Abstract

To validate the presence of residual non-emulsified silicone oil (SO) following conventional surgical removal techniques used in vitreoretinal surgery and provide insights for optimizing surgical parameters and reducing subsequent emulsification-related complications. The two surgical steps of repeated fluid-air exchange (FAX), including aspiration and infusion, were simulated in vitro to investigate their effectiveness in removing residual non-emulsified SO under various clinical settings. Aspiration was performed at three different positions with respect to the SO interface (i.e., within the SO phase, at the SO/BSS interface, and within the BSS phase) with a 25-gauge probe.
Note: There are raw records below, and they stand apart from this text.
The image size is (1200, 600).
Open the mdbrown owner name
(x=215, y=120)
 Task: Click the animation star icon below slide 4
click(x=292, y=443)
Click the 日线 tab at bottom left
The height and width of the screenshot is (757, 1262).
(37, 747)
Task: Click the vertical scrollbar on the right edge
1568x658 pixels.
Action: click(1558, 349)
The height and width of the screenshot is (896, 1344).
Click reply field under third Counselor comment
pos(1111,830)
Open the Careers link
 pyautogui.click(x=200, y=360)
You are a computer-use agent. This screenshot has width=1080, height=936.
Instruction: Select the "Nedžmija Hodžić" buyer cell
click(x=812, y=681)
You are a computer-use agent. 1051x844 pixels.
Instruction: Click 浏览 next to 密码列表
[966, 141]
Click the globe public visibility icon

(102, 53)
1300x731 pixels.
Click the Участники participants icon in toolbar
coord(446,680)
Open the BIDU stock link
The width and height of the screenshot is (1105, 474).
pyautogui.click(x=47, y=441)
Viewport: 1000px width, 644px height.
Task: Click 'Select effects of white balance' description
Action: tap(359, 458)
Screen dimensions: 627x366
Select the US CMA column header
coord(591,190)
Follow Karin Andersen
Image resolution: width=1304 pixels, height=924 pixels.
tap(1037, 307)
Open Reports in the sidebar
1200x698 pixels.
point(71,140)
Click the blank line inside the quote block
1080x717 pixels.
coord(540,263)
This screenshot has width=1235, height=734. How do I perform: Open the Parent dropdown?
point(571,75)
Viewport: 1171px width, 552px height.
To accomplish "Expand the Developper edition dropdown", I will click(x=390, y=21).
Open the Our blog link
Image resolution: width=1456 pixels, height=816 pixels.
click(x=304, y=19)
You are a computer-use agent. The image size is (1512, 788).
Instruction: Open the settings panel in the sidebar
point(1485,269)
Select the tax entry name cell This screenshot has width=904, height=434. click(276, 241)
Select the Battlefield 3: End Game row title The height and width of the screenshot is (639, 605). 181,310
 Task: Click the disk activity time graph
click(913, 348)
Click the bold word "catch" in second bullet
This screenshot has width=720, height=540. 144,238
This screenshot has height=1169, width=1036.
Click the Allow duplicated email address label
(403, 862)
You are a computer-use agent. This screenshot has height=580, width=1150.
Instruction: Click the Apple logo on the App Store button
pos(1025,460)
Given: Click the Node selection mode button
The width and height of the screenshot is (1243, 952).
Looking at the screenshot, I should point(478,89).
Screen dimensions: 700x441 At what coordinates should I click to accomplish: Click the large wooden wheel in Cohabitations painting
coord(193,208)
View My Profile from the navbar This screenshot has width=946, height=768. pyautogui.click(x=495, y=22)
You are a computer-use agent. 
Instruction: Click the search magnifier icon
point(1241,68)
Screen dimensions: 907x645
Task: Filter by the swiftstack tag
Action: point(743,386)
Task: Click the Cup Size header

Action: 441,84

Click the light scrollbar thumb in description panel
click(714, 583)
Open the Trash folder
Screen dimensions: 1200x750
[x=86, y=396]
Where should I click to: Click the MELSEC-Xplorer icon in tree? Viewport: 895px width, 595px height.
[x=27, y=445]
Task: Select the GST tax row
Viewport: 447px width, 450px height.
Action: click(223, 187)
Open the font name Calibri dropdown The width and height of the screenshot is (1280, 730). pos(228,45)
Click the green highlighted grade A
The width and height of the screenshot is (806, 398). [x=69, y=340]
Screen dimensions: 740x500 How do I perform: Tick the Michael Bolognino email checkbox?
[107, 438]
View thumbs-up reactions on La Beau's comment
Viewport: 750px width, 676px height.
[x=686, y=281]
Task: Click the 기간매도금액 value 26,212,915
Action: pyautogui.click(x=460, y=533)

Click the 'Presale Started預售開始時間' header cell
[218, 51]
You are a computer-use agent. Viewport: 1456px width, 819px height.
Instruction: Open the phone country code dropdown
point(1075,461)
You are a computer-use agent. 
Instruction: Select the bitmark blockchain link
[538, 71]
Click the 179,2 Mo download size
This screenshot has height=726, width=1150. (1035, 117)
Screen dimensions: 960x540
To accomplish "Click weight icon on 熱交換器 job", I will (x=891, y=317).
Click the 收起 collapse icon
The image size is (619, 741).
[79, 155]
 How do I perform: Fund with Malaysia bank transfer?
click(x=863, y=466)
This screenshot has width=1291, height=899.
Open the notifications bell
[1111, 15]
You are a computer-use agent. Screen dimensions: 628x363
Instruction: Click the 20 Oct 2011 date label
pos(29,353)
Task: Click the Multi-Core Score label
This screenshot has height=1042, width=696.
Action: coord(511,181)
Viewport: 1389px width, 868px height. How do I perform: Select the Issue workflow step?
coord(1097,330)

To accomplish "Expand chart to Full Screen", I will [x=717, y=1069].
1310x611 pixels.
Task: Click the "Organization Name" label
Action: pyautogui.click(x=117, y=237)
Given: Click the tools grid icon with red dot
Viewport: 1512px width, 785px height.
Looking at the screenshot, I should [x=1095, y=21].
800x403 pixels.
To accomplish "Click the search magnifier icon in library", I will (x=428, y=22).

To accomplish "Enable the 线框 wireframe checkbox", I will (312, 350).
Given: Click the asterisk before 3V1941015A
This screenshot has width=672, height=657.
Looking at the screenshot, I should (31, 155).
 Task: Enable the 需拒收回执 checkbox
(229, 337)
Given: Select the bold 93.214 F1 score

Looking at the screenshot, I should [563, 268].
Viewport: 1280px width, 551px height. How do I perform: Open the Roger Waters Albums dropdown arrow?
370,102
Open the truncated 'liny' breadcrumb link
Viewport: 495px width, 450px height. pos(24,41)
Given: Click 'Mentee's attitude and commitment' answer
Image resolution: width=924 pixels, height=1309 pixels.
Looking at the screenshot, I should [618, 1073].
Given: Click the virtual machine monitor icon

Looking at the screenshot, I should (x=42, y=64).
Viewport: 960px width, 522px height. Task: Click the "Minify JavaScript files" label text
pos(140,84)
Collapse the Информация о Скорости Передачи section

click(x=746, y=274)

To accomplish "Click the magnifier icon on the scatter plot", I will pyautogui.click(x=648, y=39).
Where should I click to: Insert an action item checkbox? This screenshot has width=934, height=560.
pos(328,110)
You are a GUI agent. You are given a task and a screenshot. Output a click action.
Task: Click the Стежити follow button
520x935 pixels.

An infusion was positioned near the SO/BSS interface with an intraoperatively standardized flow rate (5mL/min). In a further ex vivo study, the volume of residual non-emulsified SO (collected by Dichloromethane) was quantified by Flourier-transform infrared spectroscopy (FTIR) in both repeated FAX and passive drainage (PD) groups. In the in vitro model, regardless of which position a 25-gauge probe was located, residual non-emulsified SO could not be effectively removed even under high aspiration levels (p>0.05). Continuous BSS infusion led to small SO droplet formation. Residual SO in both non-emulsified and emulsified forms was observed in the ex-vivo model subjected to repeated FAX. The volume of residual non-emulsified SO was quantified, ranging from 2.75 to 24.71 μL, without significant difference among experimental groups (p>0.05). Complete residual non-emulsified SO removal was technically challenging by conventional surgical techniques. This residual non-emulsified SO could serve as a source of ongoing SO emulsification.